-- Input data follows --

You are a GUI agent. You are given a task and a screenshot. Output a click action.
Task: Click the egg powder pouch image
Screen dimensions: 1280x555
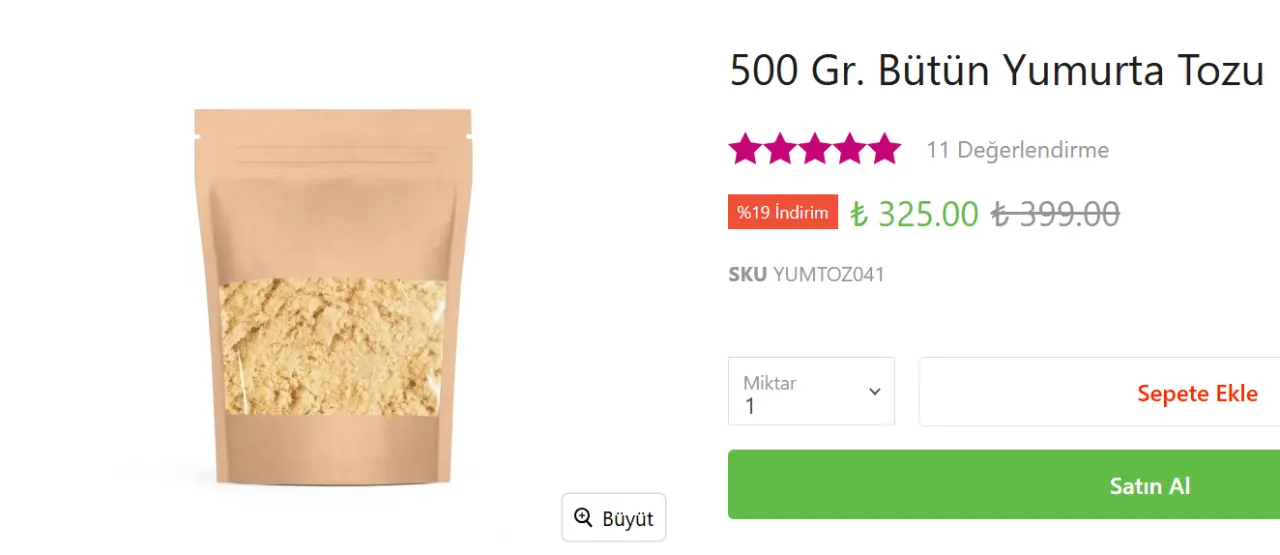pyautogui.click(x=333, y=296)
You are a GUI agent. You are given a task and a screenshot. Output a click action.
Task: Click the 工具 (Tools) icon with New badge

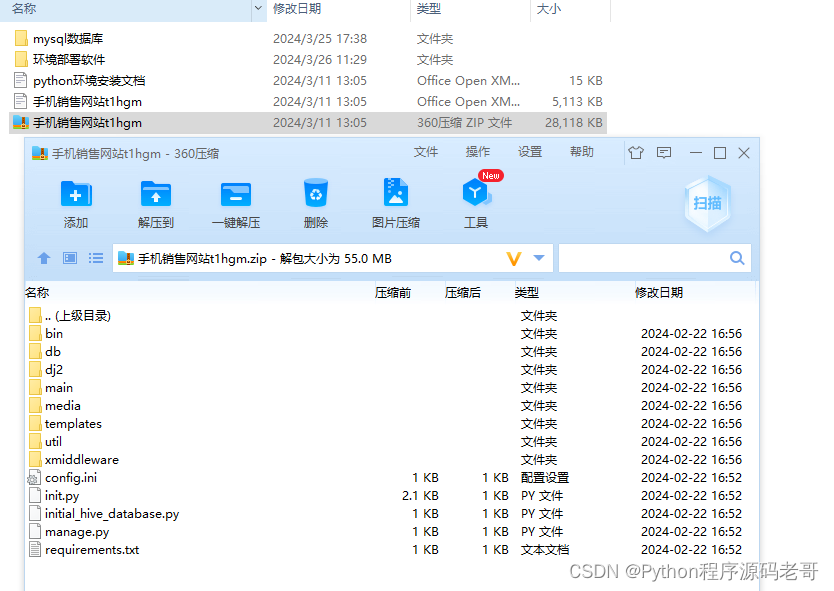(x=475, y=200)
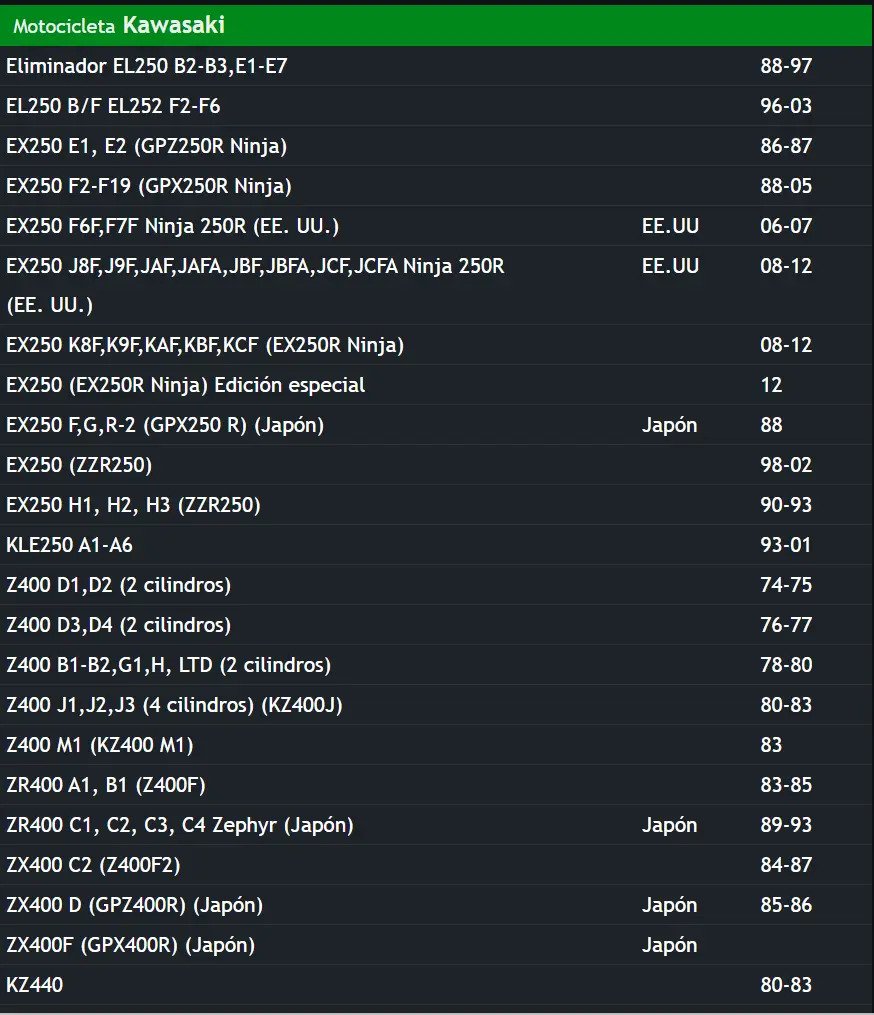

-- Input data concluded --

• What is needed: Retype every entry above exactly and, please, skip the pictures.

• Final answer:
You are a GUI agent. You are given a task and a screenshot. Output a click action.
Task: Click the egg powder pouch image
Screen dimensions: 1280x555
pyautogui.click(x=333, y=296)
You are a GUI agent. You are given a task and a screenshot. Output a click action.
Task: Click the 工具 (Tools) icon with New badge

(x=475, y=200)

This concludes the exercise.